**MATERIAL SUPPLIED**:

┌──

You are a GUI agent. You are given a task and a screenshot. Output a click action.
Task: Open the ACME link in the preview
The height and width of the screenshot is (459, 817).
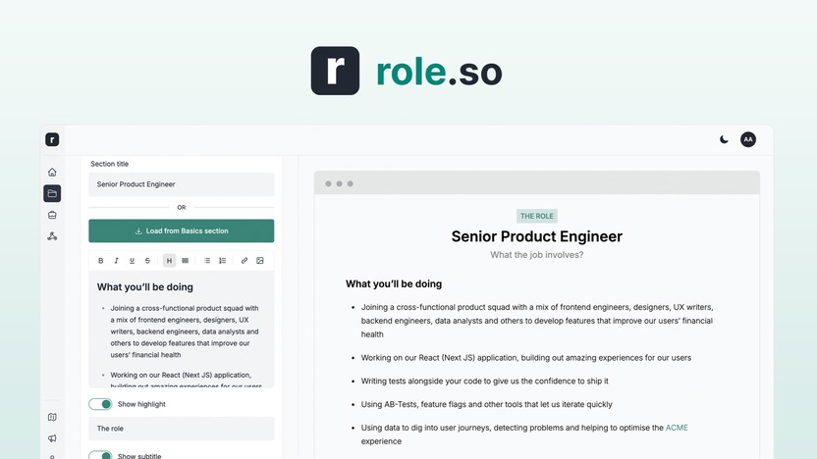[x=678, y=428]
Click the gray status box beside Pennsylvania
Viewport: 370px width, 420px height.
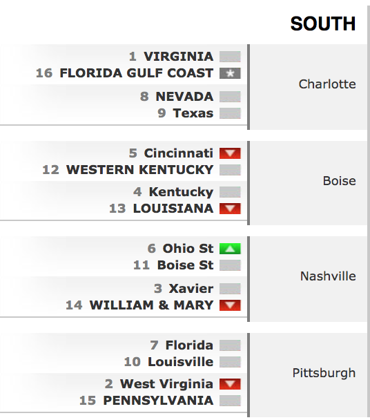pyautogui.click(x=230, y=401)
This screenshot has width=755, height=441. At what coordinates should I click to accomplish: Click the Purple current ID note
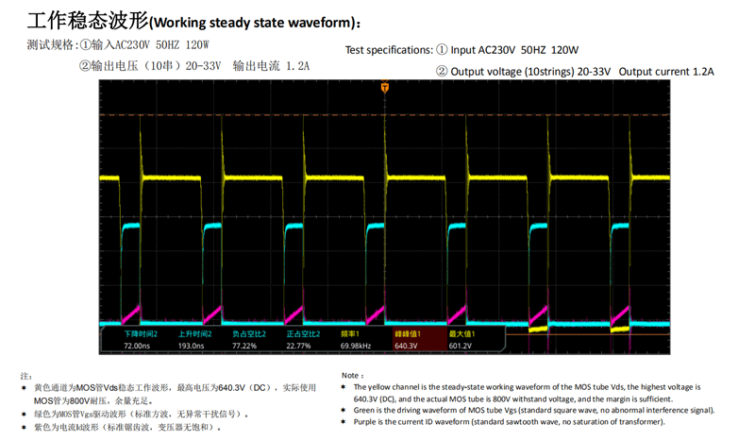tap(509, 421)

└──
┌──

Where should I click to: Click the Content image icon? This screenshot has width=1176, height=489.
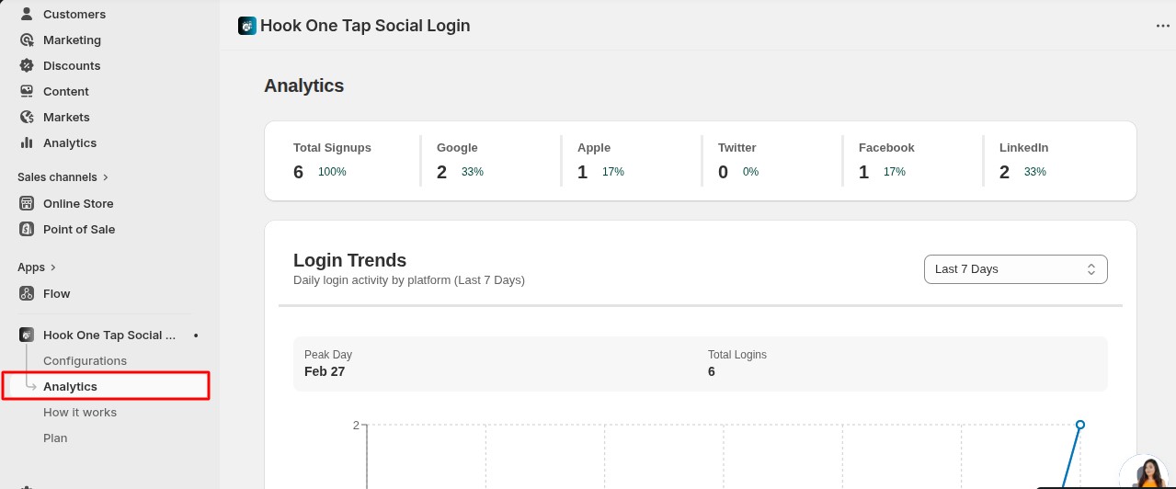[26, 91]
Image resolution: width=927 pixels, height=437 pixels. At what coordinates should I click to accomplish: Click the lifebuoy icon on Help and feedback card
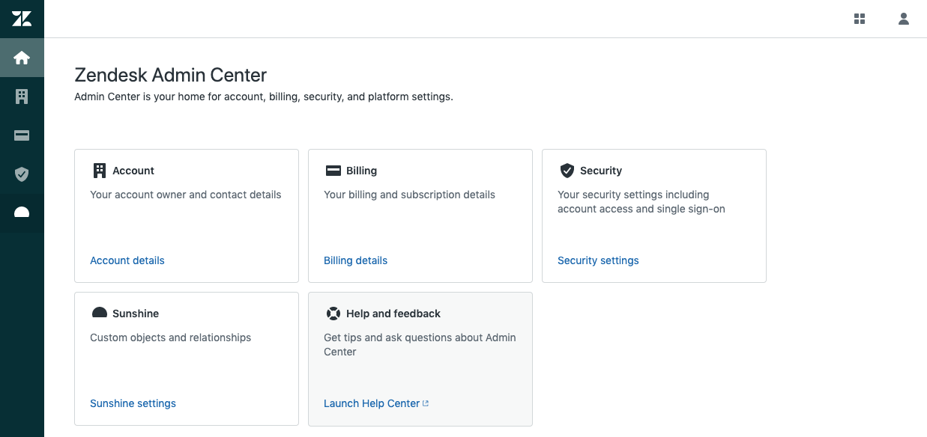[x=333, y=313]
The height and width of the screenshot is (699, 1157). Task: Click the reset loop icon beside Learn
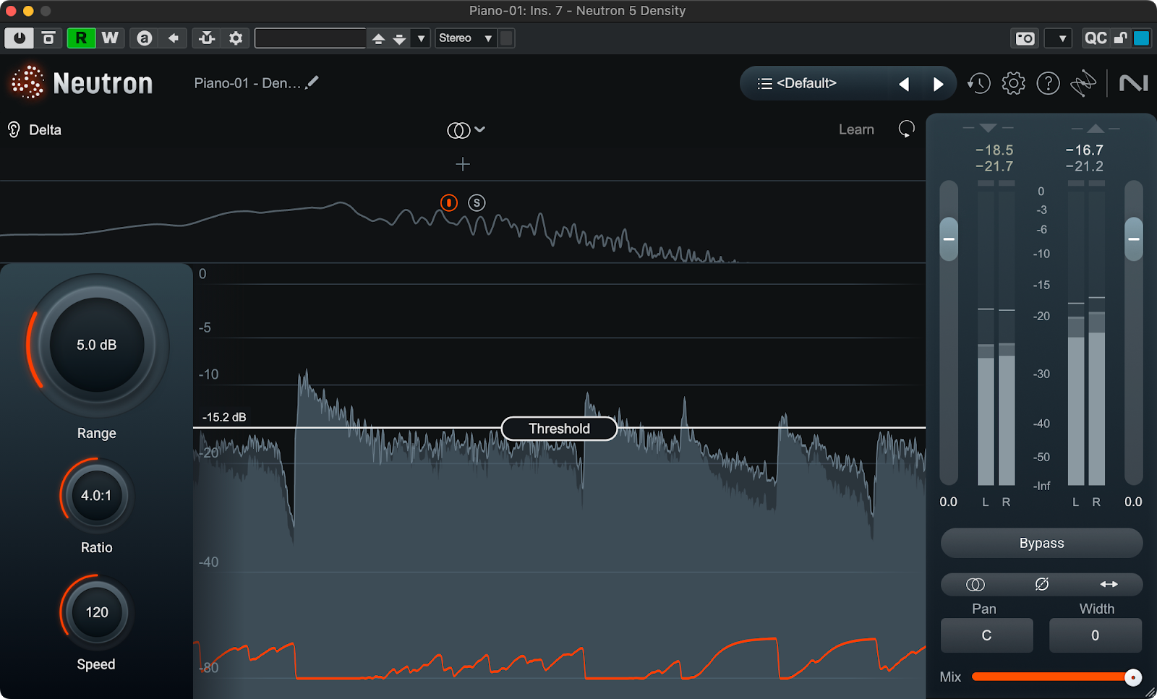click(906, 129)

└──

**OBJECTIVE**: List each line in the entries above that contains the word "should".

**OUTPUT OF THE EXERCISE**:
This screenshot has width=755, height=441. At what coordinates should I click to accomplish: Click the Purple current ID note
Where should I click to: Click the Content image icon? This screenshot has width=1176, height=489.
Image resolution: width=927 pixels, height=437 pixels. At what coordinates should I click to accomplish: Click the lifebuoy icon on Help and feedback card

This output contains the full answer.